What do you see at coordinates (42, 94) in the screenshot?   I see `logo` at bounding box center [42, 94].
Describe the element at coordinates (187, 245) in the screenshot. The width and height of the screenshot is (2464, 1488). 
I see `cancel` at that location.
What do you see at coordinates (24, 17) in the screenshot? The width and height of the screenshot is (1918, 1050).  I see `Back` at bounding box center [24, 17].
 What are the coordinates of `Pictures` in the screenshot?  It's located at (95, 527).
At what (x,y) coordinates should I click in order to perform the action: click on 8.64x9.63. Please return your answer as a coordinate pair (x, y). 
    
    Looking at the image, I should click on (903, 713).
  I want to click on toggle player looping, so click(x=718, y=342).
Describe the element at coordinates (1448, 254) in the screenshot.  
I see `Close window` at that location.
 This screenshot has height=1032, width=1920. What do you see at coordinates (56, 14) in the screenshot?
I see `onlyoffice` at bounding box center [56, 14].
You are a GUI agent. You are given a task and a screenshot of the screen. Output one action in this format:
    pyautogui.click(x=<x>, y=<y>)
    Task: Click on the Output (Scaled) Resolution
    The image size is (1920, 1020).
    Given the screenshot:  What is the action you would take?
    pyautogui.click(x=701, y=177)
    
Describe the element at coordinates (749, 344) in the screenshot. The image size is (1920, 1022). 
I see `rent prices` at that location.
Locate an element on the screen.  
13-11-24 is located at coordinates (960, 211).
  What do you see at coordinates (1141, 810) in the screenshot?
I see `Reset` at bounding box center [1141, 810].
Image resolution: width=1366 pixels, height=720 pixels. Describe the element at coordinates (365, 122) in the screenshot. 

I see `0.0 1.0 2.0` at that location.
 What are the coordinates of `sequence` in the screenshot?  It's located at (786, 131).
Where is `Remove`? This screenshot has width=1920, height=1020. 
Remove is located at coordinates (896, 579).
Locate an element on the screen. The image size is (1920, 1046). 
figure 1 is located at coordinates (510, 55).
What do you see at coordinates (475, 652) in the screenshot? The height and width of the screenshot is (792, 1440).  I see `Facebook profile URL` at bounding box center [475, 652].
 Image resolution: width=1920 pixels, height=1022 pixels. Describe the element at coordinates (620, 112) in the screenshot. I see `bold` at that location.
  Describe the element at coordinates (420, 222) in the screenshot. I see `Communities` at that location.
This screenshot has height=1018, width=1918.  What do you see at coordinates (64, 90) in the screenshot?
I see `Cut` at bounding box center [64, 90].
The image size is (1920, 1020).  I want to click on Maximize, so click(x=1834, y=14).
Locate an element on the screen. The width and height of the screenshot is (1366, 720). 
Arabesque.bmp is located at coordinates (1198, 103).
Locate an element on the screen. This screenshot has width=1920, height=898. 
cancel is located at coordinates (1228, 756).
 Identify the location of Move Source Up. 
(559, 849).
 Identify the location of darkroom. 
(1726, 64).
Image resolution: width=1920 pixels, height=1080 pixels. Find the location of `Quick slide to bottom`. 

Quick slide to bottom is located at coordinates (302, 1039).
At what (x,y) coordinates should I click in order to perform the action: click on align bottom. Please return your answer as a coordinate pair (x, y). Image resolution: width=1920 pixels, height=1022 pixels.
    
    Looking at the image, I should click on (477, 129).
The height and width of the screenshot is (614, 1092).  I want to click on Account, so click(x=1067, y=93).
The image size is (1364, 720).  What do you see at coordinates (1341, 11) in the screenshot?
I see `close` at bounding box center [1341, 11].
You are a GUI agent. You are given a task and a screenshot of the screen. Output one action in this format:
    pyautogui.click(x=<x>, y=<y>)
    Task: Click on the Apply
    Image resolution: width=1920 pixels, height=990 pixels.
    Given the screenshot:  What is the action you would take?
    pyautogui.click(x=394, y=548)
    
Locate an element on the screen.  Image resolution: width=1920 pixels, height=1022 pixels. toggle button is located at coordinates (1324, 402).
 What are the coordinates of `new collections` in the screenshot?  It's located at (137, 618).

□ □ □ □

■ Exercise prompt
Transcribe all of the rows above verbatim, line for line.

■ Right answer
What do you see at coordinates (42, 94) in the screenshot?   I see `logo` at bounding box center [42, 94].
Describe the element at coordinates (187, 245) in the screenshot. The width and height of the screenshot is (2464, 1488). 
I see `cancel` at that location.
What do you see at coordinates (24, 17) in the screenshot? The width and height of the screenshot is (1918, 1050).  I see `Back` at bounding box center [24, 17].
 What are the coordinates of `Pictures` in the screenshot?  It's located at (95, 527).
At what (x,y) coordinates should I click in order to perform the action: click on 8.64x9.63. Please return your answer as a coordinate pair (x, y). 
    
    Looking at the image, I should click on (903, 713).
  I want to click on toggle player looping, so click(x=718, y=342).
Describe the element at coordinates (1448, 254) in the screenshot.  
I see `Close window` at that location.
 This screenshot has height=1032, width=1920. What do you see at coordinates (56, 14) in the screenshot?
I see `onlyoffice` at bounding box center [56, 14].
You are a GUI agent. You are given a task and a screenshot of the screen. Output one action in this format:
    pyautogui.click(x=<x>, y=<y>)
    Task: Click on the Output (Scaled) Resolution
    The image size is (1920, 1020).
    Given the screenshot:  What is the action you would take?
    pyautogui.click(x=701, y=177)
    
Describe the element at coordinates (749, 344) in the screenshot. The image size is (1920, 1022). 
I see `rent prices` at that location.
Locate an element on the screen.  
13-11-24 is located at coordinates (960, 211).
  What do you see at coordinates (1141, 810) in the screenshot?
I see `Reset` at bounding box center [1141, 810].
Image resolution: width=1366 pixels, height=720 pixels. Describe the element at coordinates (365, 122) in the screenshot. 

I see `0.0 1.0 2.0` at that location.
 What are the coordinates of `sequence` in the screenshot?  It's located at (786, 131).
Where is `Remove`? This screenshot has width=1920, height=1020. 
Remove is located at coordinates (896, 579).
Locate an element on the screen. The image size is (1920, 1046). 
figure 1 is located at coordinates (510, 55).
What do you see at coordinates (475, 652) in the screenshot? The height and width of the screenshot is (792, 1440).  I see `Facebook profile URL` at bounding box center [475, 652].
 Image resolution: width=1920 pixels, height=1022 pixels. Describe the element at coordinates (620, 112) in the screenshot. I see `bold` at that location.
  Describe the element at coordinates (420, 222) in the screenshot. I see `Communities` at that location.
This screenshot has height=1018, width=1918.  What do you see at coordinates (64, 90) in the screenshot?
I see `Cut` at bounding box center [64, 90].
The image size is (1920, 1020).  I want to click on Maximize, so click(x=1834, y=14).
Locate an element on the screen. The width and height of the screenshot is (1366, 720). 
Arabesque.bmp is located at coordinates (1198, 103).
Locate an element on the screen. This screenshot has width=1920, height=898. 
cancel is located at coordinates (1228, 756).
 Identify the location of Move Source Up. 
(559, 849).
 Identify the location of darkroom. 
(1726, 64).
Image resolution: width=1920 pixels, height=1080 pixels. Find the location of `Quick slide to bottom`. 

Quick slide to bottom is located at coordinates (302, 1039).
At what (x,y) coordinates should I click in order to perform the action: click on align bottom. Please return your answer as a coordinate pair (x, y). Image resolution: width=1920 pixels, height=1022 pixels.
    
    Looking at the image, I should click on (477, 129).
The height and width of the screenshot is (614, 1092).  I want to click on Account, so click(x=1067, y=93).
The image size is (1364, 720).  What do you see at coordinates (1341, 11) in the screenshot?
I see `close` at bounding box center [1341, 11].
You are a GUI agent. You are given a task and a screenshot of the screen. Output one action in this format:
    pyautogui.click(x=<x>, y=<y>)
    Task: Click on the Apply
    Image resolution: width=1920 pixels, height=990 pixels.
    Given the screenshot:  What is the action you would take?
    pyautogui.click(x=394, y=548)
    
Locate an element on the screen.  Image resolution: width=1920 pixels, height=1022 pixels. toggle button is located at coordinates (1324, 402).
 What are the coordinates of `new collections` in the screenshot?  It's located at (137, 618).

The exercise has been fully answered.